Dans ces moments-là, mieux vaut être bien entouré ! J’avais également mon amie d’enfance, toujours présente dans les quatre cents coups ! La famille, les sœurs, le frère venaient également le voir, les soirs, les cousins, les amis… Il ne se sentait jamais seul, toujours entouré, toujours aimé, mais cela n’enlevait pas le poids, la lourdeur de la situation : allait-il ressortir de cette chambre stérile, allait-il guérir, allait-il s’en sortir ?
Tandis que le patient se concentre dans sa maladie, l’accompagnant s’adapte. Son regard sur l’autre change. Désormais, il va faire appel en lui, à d’autres forces.
Ding dong, est venu enfin le jour où il a pu mettre le nez dehors, le jour où les plaquettes se sont enfin décidées à remonter ! Ce jour-là, accompagnée de notre fils, je suis venue le chercher. Djam se trouvait dans une chambre, dans le couloir, tenant dans ses bras un camion de pompier qu’il a tendu à notre bambin. Ce dernier s’est montré un peu méfiant parce qu’il n’avait pas reconnu son papa, mais quelques secondes lui ont suffi ! Il s’est rué dans ses bras et malgré l’état de grande fatigue du patient, ils se sont faits le plus grand des câlins ! Les larmes coulaient, nous étions à nouveau tous les trois, à nouveau réunis. Doucement, nous avons repris le chemin de la maison, plein d’espoir, comme si le pire restait dans la chambre.
Seulement, à la maison, il n’y avait plus d’infirmières à qui l’on demandait les raisons de tels ou tels maux. Personne pour nous expliquer certaines faiblesses, ou ces nombreux épuisements. Le retour vraiment a été difficile. Pas assez malade pour rester à l’hôpital, trop pour revenir dans de bonnes conditions.
On a expliqué au petit bout de chou qu’il ne fallait pas boire dans le verre de papa, ne pas tomber malade pour ne pas le contaminer. Papa était devenu fragile, mais il restait un merveilleux papa. Plus tard, notre fils se remémorera des souvenirs qu’on lui a transmis, il se rappellera tout, et en même temps, rien vraiment de précis, sinon de ce qu’on lui a raconté. Des angoisses sourdes qui sont passées, certainement, de nous à lui, d’adultes à enfant, des peurs mal contrôlées.
Concernant le quotidien, il n’était pas question de faire cuire du riz, les odeurs le dérangeaient. Le malade était si faible. Avec ses vingt kilos en moins, la jeunesse ne suffisait pas, elle permettait de positiver plus rapidement, peut-être, d’encaisser les lourds traitements, mais le fait était là, il fallait se reconstruire physiquement.
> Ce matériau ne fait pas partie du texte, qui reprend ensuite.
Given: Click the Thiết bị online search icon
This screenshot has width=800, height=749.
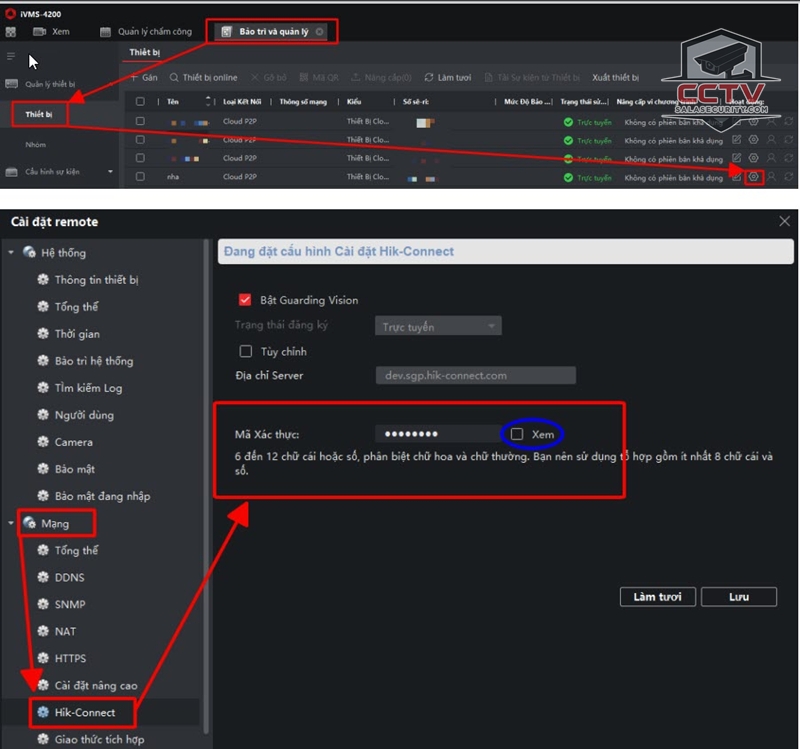Looking at the screenshot, I should click(x=174, y=77).
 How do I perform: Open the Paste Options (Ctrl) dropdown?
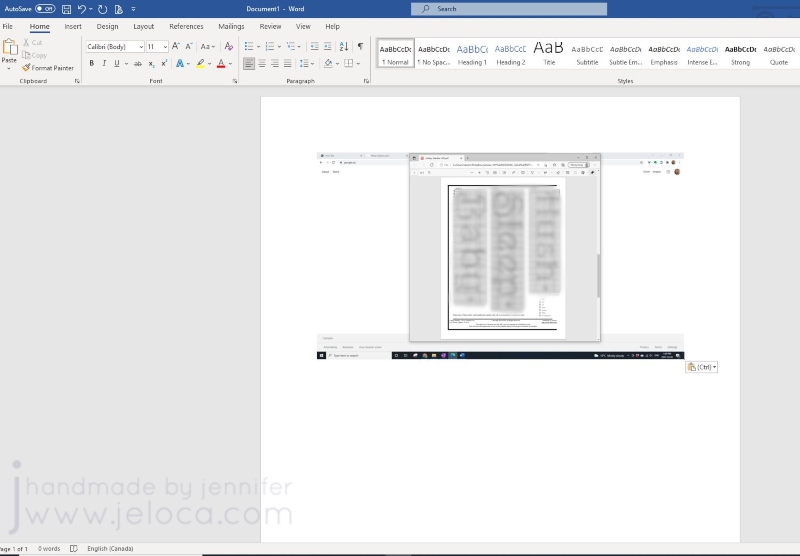click(x=702, y=367)

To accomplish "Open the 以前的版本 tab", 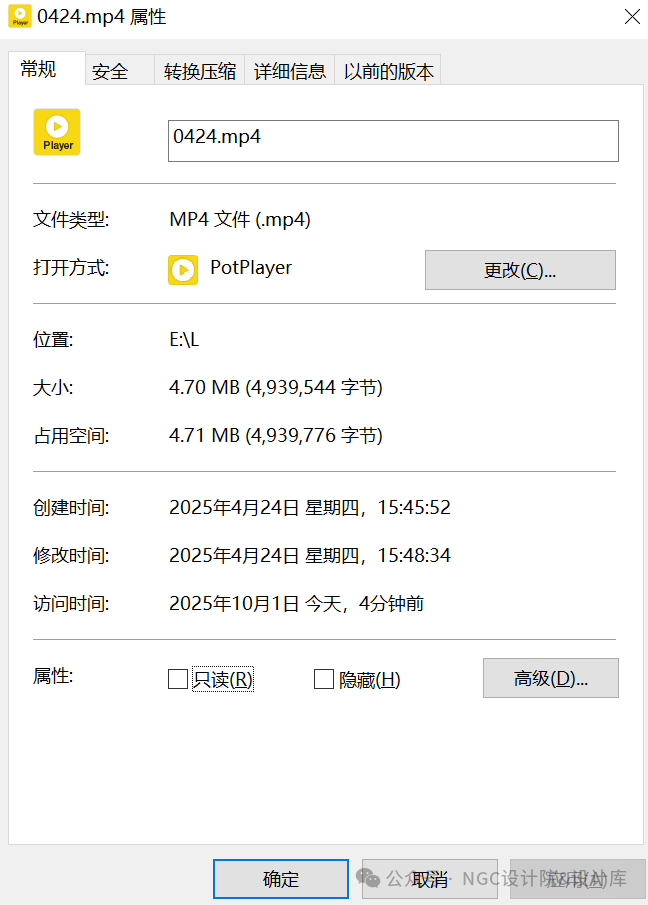I will (389, 71).
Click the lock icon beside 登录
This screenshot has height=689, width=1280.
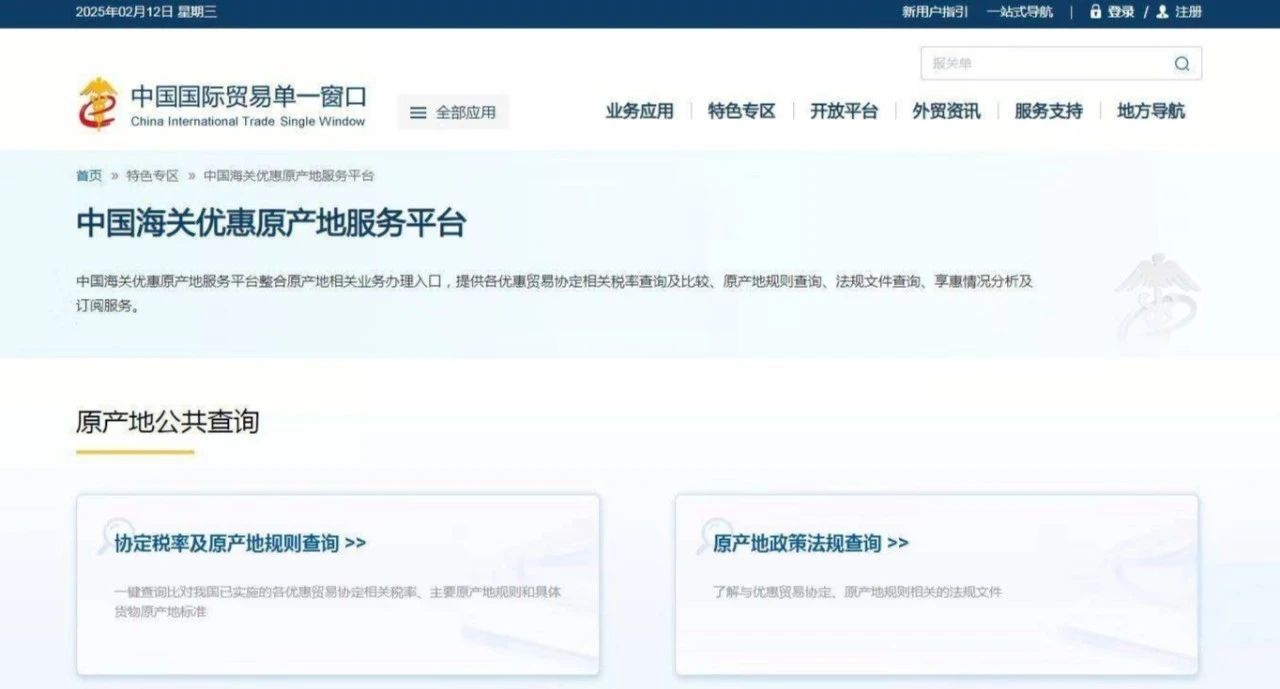[1095, 12]
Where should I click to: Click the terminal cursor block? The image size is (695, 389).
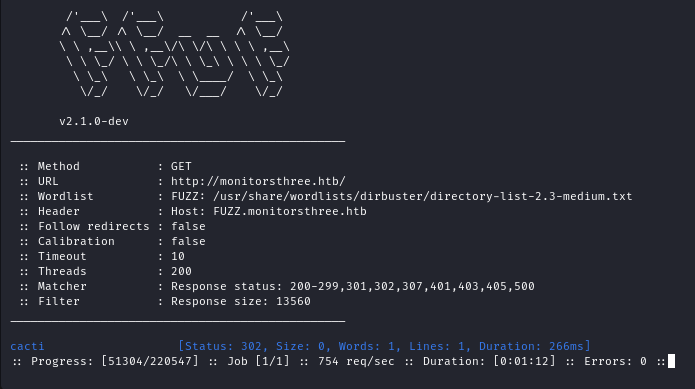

Et le physique pour un sportif, ça veut dire quelque chose ! Malgré toute sa hardiesse, son envie de s’en sortir, le jeune malade devait mener un lourd combat.
Ce combat était partagé avec ses proches, mais aussi, avec les médecins qui nous ont accompagnés, qui l’ont soigné, écouté et aidé. On leur a fait confiance, on a mis nos vies dans leurs mains, quelle responsabilité ! Sauveurs de vies, apothicaires des temps modernes : merci pour votre dévouement, merci de croire en ce que vous faites, merci d’y consacrer une grande partie de votre existence.